While nationally there are 10 percent fewer homes for sale now compared to a year ago, in some hot markets there are up to 40 percent fewer homes for sale. That’s according to the December Real Estate Market Report released this week by the listing site Zillow.
The national median home price rose 6.5 percent annually to $206,300 in December — a record high — as inventory shrank 10 percent. Inventory has been falling on an annual basis for the last three consecutive years.
“Tight inventory fueled by a tight labor market and low interest rates propelled home values to record heights in 2017,” Zillow Senior Economist Aaron Terrazas says in the digital release.
Inventory is likely to remain the housing industry’s biggest challenge in 2018. Some 17 percent of real estate experts recently surveyed by Zillow expect a “meaningful” boost in homebuilding this year.
At the same time, in many of the country’s hottest markets, a major dearth of available homes for sale is driving up home prices at a faster rate. For example, in San Jose, CA, there were 41 percent fewer homes for sale in December 2017 compared to the previous year.
Worse still, the annual percentage change in inventory has been ”falling at a double-digit pace for the past nine months” in San Jose.
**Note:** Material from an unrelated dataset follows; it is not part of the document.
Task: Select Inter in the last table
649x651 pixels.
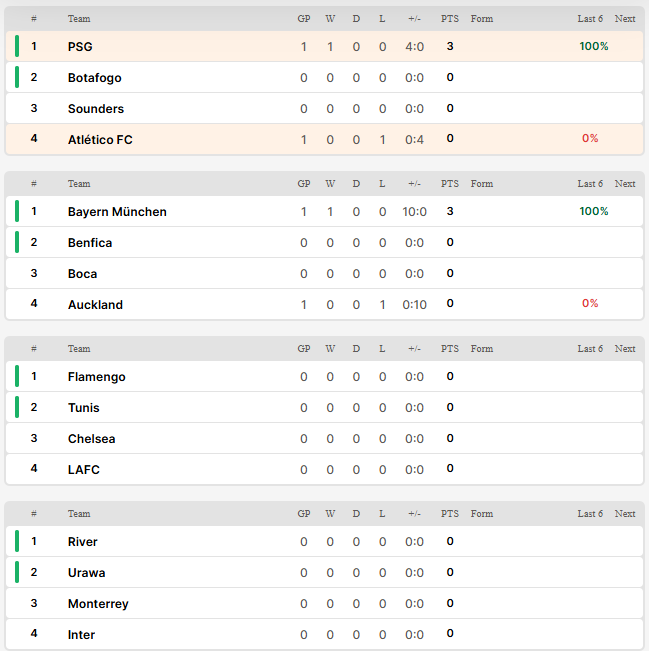Action: (x=81, y=634)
Annual inventory declines of over 20 percent were recorded in four California markets: Sacramento (22.5 percent), San Diego (20.2 percent), Los Angeles (22.2 percent) and San Francisco (27.1 percent).
Similarly in Las Vegas, NV, the second fastest appreciating housing market, according to Zillow, inventory fell 27 percent year-over-year in December.
And at the same time, home values were up 21 percent annually in San Jose and 14 percent annually in Las Vegas.
But there still could be reason to be cautiously optimistic about the 2018 housing market.
“Tax reform will put more money in the pocket of the typical buyer, but will limit some housing-specific deductions. Overall, this should increase demand for the most affordable homes and ease competition somewhat in the priciest market segments,” says Terrazas.
And, for many, the answer to finding more affordable housing will be to look further out into the suburbs and away from urban centers. While this will undoubtedly mean a longer trek to work, the suburbs are likely to offer more new homes for sale to Millennials aging into their homebuying years and families.